In more recent years, the role of Canadians in peace support operations has expanded to include the delivery of humanitarian aid, the supervision of elections, the repatriation of refugees, the disarming of warring factions and the restoration of shattered landscapes through the clearing of mines, helping nurture human rights and the training of police forces and the judiciary. This is a diplomatic expertise to be profoundly proud of.

Canada is one of only a handful of countries to which the international community has regularly turned to obtain expert advice on peace support issues. Tens of thousands of Canadians have served in more than 40 international peace support operations around the world.

A Canadian led the way in promoting peacekeeping as a tool to help end conflicts and Canadians have long had an international reputation for putting themselves out to support peace. Now, we're in a new age of discord. And we've slipped in the world's recognition of our traditional role as leaders in the peace movement. We've gotten caught up in other things. We've taken sides over matters to appease other countries. And peacemakers don't pick sides. Maybe it's a good time to revisit this aspect of being Canadian and step it up. Listening Mr. Prime Minister? There is an economic aspect to this. People and nations getting along, sharing expertise and resources. Sounds good, doesn't it? How can it not?

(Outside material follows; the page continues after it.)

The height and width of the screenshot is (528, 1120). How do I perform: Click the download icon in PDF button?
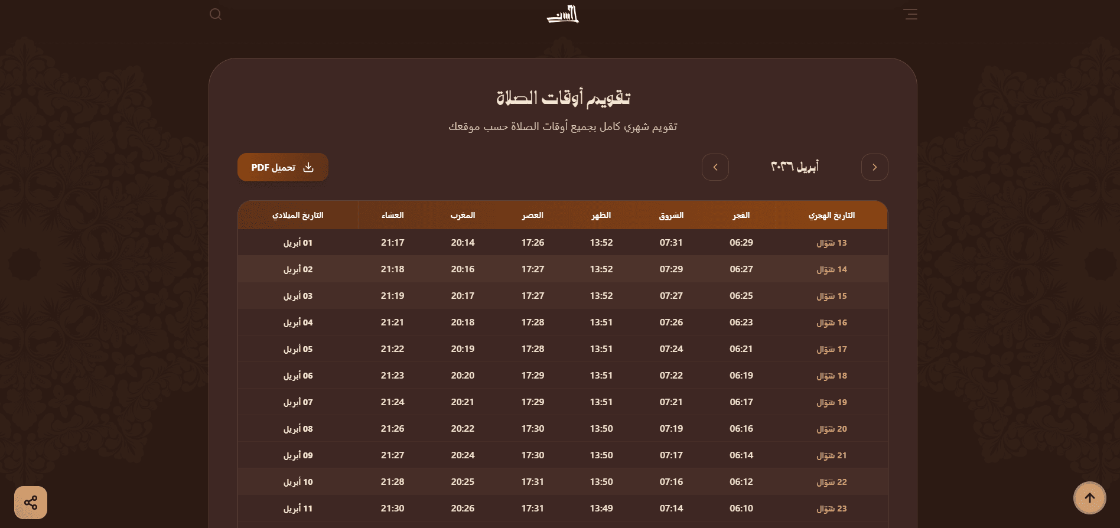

But because of alliances and various reasons, we've slipped in world opinion as peacekeepers. Now, with conflict raging in countries all over the world, some think it time to get back to concentrating on earning back the respect that our country has historically garnered throughout the world to be leaders in bringing more peace and harmony to our world.
"Given the escalation of violent conflict, the increased threat of nuclear annihilation and lawlessness across our world today, there has never been greater urgency or a better window of opportunity to promote this initiative in Canada. ... advance an agenda for a new architecture of peace by supporting and establishing activities that promote a culture of peace and assertive non-violence in Canada and the world... In pursuing this initiative, we recognize that the crisis facing humanity is not only social, political, economic and environmental, but also spiritual in nature. We believe that creating a culture of peace is an ongoing and long term process but it is our intention to turn the tide in our generation working closely with Canadian youth." ~ Campaign to establish a Canadian Department of Peace
The time seems to be right to move from an image of past-tense peacekeeper to a world leading, non-violent peacemaker.

Just a thought. Let me know what you think.

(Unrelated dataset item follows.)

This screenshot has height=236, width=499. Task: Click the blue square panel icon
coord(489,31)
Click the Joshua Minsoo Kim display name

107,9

  1. You go Rand! Despite recent wartime alliances I think that all-in-all Canada does a damn fine job of being a world leader in peace. I wish USA's history is more like Canada's, and sure hope Canada does not follow America's lead too much when it comes to international engagements.

    1. Thank you my friend. Urging of friends has seen me submit this today to several Letters To Editors of Canadian newspapers. Am encouraged by all the responses I've gotten from my humble thoughts. Be interesting to see if we can get some excitement generated...

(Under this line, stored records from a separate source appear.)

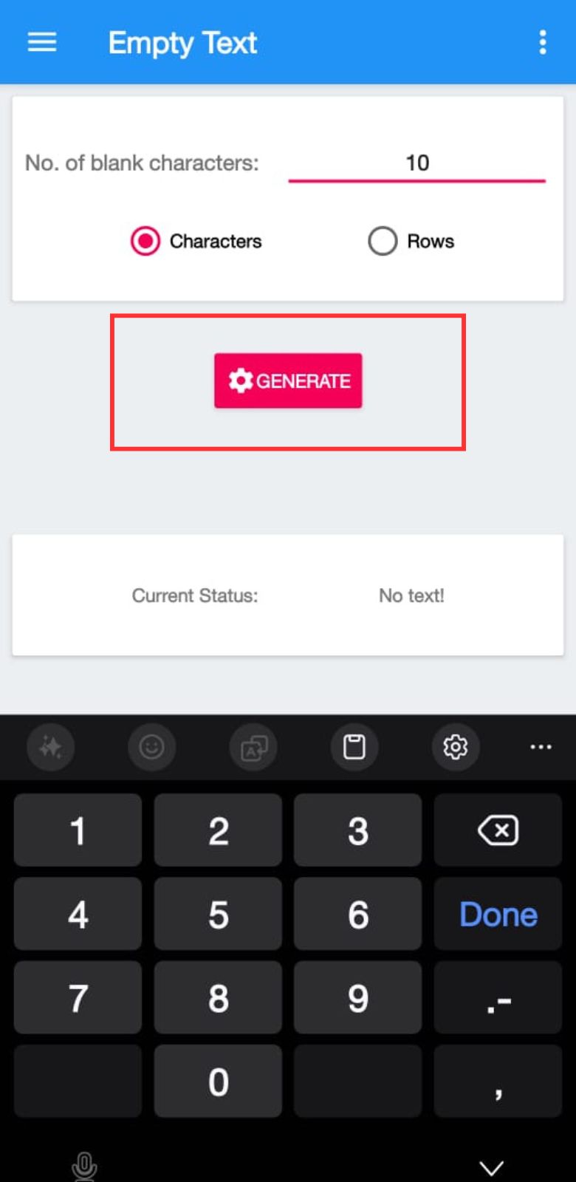This screenshot has height=1182, width=576.
Task: Select the Characters radio button
Action: coord(145,241)
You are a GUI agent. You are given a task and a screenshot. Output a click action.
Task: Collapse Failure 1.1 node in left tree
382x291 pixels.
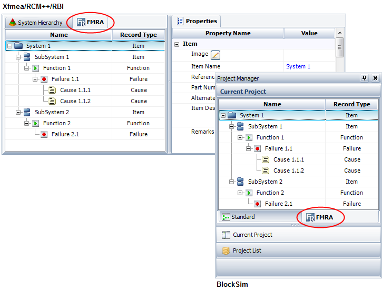[x=35, y=79]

  2. Must have missed this one when it was first posted... This is great! Y'know, it saddens me to see the changes in the way our country engages the rest of the world in recent years. The hard-fought-for advances in areas of social justice both at home and abroad (including peace keeping) over the past century-and-a-half have left an imprint on our national psyche. It has become a part of our identity as Canadians, and I think it is at odds with our current direction. Definitely time to get this ship back on course!

    1. Thanks Raymond. Never too late... Thanks for the good thoughts.